Most of us are familiar with the first two. The application is the actual thing. If you are a Ruby shop, it is probably a Rails or Sinatra app. If you are a Java shop, it might be a Spring app. Whatever it is, it is the actual thing you are deploying. The deploy cookbook is the configuration management code that makes the node do the thing. If you are deploying a Rails app, it probably sets up nginx, adds some users, and spins the application up using Unicorn.

The Build Cookbook

I want to focus on the third item for a bit. The build cookbook is what Delivery, using the delivery-cli, actually runs. Each phase is represented by a recipe. So there are unit, lint, syntax, provision, etc., recipes in this cookbook. There is also a recipe called default, which is run as root, and runs at the beginning of each phase. Once that finishes, the actual phase recipe is executed with non-root privileges. The build cookbook provides the directed orchestration I have always wanted: I can stand up a database, run the data import, and then, only if that succeeds, start up the app instances. In the case of omnitruck, we make sure that the instances have everything they need, like a load balancer and CDN service before we deploy the code.

The Shared Repo

Since all three pieces, the application, and build and deploy cookbooks, are all in one repo, changes to any aspect of the application can easily be found. The coolest thing is that we now tie all changes to the service to a single commit history. This means, if we make a change to the app and a corresponding config change is needed in nginx, we see it all together. It also means that all changes to the app are tracked in one place. Whether we are tracking that a new route was added to the app or that a new header was added via the load balancer, all of the changes are wrapped up neatly in a single log of commits.

Deploying Omnitruck

Chef runs a service called omnitruck that provides information about packages used by chef-client and other tools. The application follows the pattern I outlined above. You can visit the omnitruck repo and browse through the code. Here is a high level overview of what it looks like to ship omnitruck.

  1. The process starts with someone creating a change, automatically kicking off the verify stage. If it passes, we review the code and approve the change.
  2. From there it heads to build and acceptance. In the build stage, we get a set of deployable artifacts. For omnitruck, it is the deploy cookbook being published to the chef-server and the source code being neatly packaged into a tarball.
  3. The fun really begins in the acceptance stage where we start standing stuff up. We provision an ELB, a set of EC2 instances, some CDN config, and some DNS entries.
  4. Still in the acceptance stage, we next use the deploy cookbook, which comes from the chef-server, to deploy omnitruck to the EC2 instances. If the chef-client run completes successfully on the EC2 instances, we flush the cache on the CDN.
  5. Smoke and functional tests then run to ensure that we are good to go.
  6. In union, we do it all over again, except, that we rerun the Union phase of each of the consumer projects, which are other projects that have declared a dependency on the service we are shipping.
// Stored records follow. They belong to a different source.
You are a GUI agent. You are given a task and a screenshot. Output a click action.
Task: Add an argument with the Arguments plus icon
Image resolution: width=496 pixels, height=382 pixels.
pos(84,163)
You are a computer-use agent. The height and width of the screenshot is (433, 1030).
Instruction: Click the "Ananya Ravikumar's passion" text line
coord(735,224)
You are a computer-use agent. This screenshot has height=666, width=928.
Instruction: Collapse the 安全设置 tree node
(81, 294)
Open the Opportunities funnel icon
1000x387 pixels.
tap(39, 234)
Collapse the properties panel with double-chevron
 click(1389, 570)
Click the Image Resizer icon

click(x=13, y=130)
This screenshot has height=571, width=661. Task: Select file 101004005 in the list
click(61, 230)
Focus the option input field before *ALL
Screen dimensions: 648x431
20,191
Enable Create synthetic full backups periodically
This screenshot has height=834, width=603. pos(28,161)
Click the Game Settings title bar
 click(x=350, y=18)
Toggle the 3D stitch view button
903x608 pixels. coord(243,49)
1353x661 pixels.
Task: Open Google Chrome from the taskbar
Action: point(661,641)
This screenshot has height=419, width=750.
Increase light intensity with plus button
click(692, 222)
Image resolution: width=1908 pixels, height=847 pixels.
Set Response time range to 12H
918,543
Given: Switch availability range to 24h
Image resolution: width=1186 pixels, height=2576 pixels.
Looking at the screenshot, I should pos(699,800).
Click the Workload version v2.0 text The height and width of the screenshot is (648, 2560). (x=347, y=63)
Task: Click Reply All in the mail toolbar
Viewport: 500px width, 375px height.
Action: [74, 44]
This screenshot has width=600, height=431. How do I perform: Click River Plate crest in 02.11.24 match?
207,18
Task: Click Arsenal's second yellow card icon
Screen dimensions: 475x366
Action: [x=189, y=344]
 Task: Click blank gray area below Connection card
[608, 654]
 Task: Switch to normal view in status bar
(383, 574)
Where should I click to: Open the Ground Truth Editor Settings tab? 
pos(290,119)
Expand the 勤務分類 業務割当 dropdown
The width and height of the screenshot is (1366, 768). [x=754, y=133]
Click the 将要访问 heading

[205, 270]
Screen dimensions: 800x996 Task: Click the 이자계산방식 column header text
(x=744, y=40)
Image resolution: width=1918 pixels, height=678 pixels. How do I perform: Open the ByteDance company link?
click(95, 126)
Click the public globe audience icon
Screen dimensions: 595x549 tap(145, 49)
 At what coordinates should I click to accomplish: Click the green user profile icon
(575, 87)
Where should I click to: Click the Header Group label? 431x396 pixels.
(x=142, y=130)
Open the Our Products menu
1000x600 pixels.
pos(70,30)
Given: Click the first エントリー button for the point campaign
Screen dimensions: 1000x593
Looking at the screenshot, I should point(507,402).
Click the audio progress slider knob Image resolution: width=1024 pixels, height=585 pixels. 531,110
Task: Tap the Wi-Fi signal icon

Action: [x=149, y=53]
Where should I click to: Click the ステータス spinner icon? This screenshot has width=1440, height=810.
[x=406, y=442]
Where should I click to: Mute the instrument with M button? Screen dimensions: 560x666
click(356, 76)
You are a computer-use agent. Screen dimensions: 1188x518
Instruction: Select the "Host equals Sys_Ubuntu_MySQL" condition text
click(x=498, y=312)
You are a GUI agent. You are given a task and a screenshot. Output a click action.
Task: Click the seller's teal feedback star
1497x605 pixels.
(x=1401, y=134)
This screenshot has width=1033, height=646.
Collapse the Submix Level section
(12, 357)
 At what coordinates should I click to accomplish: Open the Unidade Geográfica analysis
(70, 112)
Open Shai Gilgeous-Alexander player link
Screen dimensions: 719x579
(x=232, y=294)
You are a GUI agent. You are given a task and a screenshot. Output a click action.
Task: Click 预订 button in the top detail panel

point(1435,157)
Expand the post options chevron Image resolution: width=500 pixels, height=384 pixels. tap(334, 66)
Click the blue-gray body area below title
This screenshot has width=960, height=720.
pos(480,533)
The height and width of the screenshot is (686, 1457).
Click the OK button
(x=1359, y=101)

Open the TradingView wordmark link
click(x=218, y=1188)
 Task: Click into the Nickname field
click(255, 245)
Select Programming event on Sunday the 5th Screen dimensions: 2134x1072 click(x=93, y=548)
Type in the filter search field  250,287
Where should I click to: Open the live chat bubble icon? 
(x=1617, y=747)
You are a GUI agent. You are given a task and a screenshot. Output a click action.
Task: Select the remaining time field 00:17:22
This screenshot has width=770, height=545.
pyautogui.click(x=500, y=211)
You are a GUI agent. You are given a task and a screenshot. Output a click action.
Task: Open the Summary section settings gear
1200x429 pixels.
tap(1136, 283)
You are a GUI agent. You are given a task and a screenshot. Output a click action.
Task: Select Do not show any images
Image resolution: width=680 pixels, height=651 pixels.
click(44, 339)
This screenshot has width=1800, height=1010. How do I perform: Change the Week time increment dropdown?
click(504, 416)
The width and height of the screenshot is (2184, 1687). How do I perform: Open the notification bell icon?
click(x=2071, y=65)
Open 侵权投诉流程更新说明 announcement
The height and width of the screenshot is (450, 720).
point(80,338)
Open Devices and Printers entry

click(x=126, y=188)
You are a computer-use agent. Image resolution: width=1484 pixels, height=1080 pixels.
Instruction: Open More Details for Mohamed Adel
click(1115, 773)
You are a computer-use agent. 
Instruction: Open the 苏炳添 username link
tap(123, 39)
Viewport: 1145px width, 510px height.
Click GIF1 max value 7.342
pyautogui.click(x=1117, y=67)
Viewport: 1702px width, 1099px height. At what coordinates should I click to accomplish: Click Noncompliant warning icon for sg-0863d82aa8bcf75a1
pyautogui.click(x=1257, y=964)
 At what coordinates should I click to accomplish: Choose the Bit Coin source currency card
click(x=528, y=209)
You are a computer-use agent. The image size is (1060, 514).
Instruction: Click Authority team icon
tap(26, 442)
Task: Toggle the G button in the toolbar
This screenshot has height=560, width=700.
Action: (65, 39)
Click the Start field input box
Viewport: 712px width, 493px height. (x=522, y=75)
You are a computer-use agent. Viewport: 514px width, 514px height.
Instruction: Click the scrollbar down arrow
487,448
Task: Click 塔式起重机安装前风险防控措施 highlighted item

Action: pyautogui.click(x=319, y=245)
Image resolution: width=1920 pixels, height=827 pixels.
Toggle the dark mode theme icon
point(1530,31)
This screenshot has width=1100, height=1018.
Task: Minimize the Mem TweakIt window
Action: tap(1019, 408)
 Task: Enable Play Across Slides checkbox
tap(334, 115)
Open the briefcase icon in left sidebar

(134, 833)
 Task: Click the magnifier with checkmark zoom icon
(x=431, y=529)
For example, while you can't see it in the omnitruck repo, there is a project called chef-web-ocfrontend which defines the nginx instances that support That service depends on omnitruck so we verify that it didn't get broken in this process.
  7. From there, we move on to the rehearsal stage and the delivered stage which makes the project live.


As I watch Delivery mature, I am amazed at how awesome the workflow has become. While the product Delivery is closed source, the delivery-cli, which handles the actual running of code is freely available for download.